:: Qué se pide ::
Según el texto sobre la inmigración, ¿en qué año llegaron los inmigrantes alemanes alojados en la Chacarita de los Colegiales? Responda, por favor, con el año.

=== Texto del ejercicio ===

Por fortuna, los afanes de Sarramone no se circunscriben a Buenos Aires sino que abarcan, con minucia y holgura, todo el territorio, desglosando el tipo y las características de inmigración que correspondieron a cada provincia y zona geográfica. Así, el autor informa que en fecha tan temprana como 1826 se produjo el arribo de inmigrantes alemanes que fueron alojados en la entonces Chacarita de los Colegiales. Treinta y cuatro años después da comienzo la formación de colonias en tierras cordobesas, a cargo de ingleses, italianos y suizos. No deja de resultar curioso un dato señalado por el autor respecto a la inmigración en la Patagonia: el aporte más importante fue de raíz religiosa, debido a la congregación de los salesianos, fundada en Turín en 1859 por Juan Bosco, cuyo sueño era la evangelización de la Patagonia. Así como no puede dejar de mencionarse el duro inicio que tuvieron que superar los primeros colonos judíos que llegaron a afianzarse en el país.
Por el notable rigor de datos y estadísticas, Inmigrantes y criollos en el Bicentenario está destinado a ser un libro de estudio necesario e imprescindible lectura.

=== Datos en estudio ===

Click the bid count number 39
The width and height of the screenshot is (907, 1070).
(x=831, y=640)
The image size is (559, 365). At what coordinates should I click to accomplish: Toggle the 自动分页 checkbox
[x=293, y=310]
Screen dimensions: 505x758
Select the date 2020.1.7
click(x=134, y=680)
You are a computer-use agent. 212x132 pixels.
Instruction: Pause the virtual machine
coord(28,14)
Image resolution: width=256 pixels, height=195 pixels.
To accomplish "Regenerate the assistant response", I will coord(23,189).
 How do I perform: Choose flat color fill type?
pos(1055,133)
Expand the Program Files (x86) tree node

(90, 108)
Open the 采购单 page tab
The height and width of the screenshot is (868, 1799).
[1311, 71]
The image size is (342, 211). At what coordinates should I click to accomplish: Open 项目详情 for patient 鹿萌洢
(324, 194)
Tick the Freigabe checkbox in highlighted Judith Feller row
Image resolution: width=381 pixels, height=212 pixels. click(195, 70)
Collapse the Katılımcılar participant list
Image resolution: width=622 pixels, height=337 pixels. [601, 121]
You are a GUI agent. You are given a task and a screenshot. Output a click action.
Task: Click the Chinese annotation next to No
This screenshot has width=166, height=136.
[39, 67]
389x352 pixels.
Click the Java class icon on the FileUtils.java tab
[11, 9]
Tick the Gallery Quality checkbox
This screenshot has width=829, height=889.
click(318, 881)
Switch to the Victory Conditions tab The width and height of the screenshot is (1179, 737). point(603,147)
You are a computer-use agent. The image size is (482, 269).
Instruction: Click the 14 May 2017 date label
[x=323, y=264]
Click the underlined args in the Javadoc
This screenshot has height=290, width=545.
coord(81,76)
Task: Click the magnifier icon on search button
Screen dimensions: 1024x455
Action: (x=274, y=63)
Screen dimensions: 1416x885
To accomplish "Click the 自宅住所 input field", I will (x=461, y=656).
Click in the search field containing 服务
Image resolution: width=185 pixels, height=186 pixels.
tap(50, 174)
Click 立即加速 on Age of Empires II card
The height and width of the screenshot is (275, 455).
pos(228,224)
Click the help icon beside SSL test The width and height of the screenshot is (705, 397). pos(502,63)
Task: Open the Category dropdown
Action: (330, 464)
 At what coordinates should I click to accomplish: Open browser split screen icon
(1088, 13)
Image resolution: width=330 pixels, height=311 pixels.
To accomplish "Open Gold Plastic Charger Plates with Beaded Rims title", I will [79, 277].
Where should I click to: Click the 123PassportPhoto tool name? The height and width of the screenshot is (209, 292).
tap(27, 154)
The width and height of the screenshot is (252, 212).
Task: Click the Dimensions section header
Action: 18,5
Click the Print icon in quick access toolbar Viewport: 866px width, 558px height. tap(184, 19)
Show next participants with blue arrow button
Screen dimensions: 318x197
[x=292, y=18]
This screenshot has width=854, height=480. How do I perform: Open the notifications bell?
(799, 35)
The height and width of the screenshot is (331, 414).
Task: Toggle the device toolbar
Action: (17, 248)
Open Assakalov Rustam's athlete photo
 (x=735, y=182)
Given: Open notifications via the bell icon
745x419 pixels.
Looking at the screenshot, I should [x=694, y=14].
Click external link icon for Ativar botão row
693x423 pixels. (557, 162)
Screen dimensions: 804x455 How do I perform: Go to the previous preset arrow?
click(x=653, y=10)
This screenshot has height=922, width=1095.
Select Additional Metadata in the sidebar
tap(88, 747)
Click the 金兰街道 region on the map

===

:: Respuesta escrita ::
En 1826.